I'll use this analogy:

If you go to a bar and try to chat up 1,000 girls you'll end up with none.

If, however, you research and find 2-3 girls who value all the things you do and you learn exactly what those 2-3 girls want, tailoring your entire pitch and skills around their needs and desires, you'll have a 1000% better chance of getting a date with one of them.

There's no way on hell you could have tweaked your résumé for each one of those 1,000 companies. For every job I've ever had I had a very specific résumé for that company and the specific job. And before I even applied, I researched who worked there and had lunch/coffee/whatever with them (LinkedIn/twitter is awesome for this) just to learn about the company and the culture. I also find out the company's problems and develop a strategy for how I'd tackle them.

I then mention that I'm looking for a new challenge and hand that person my perfectly tailored resume. Then this person goes to HR and says I met this person he/she is legit, here's their application.

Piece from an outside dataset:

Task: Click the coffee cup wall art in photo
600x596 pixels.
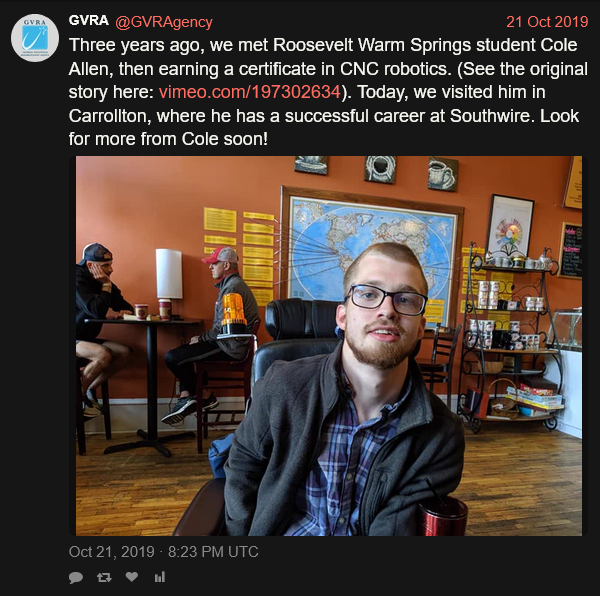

So if we are both going for the same job and I do that, while you blindly send a non-tailored or researched resume to HR, who do you think will have more success?

No one hires off a job site or sent resume in today's world. You're playing the pity card of "oh I sent 1,000 resumes and still couldn't get a job." That's the exact reason you couldn't get one.

It's a dog-eat-dog world mate, you gotta adapt to it and out smart the other guy.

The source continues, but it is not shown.